## Requirements
Recast the listing as a Markdown table with the columns Row and Line, starting at the line that has "You are a GUI" and stopping after the end of the listing. Skip blank lines and leave the pictures out.
--- start ---
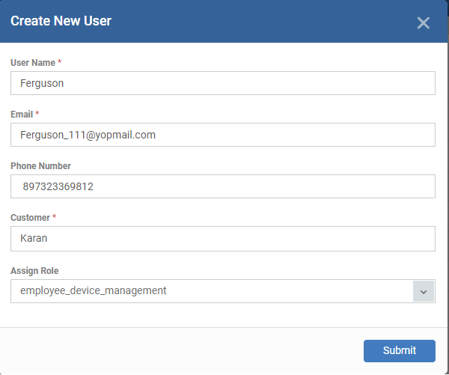Submit the new user form
The height and width of the screenshot is (375, 449).
point(399,350)
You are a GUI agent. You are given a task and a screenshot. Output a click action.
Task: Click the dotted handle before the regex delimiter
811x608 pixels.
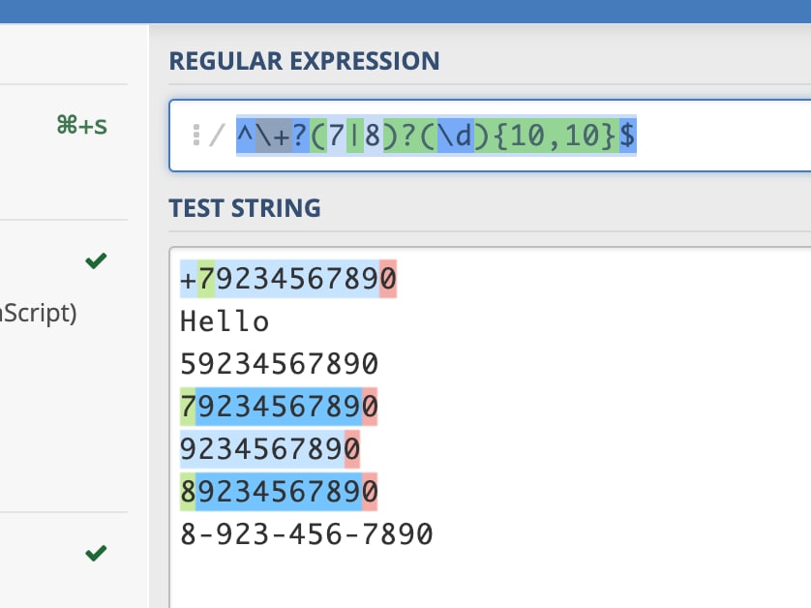196,136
--- end ---
## Correct output
| Row | Line |
|---|---|
| 1 | You are a GUI agent. You are given a task and a screenshot. Output a click action. |
| 2 | Task: Click the dotted handle before the regex delimiter |
| 3 | 811x608 pixels. |
| 4 | 196,136 |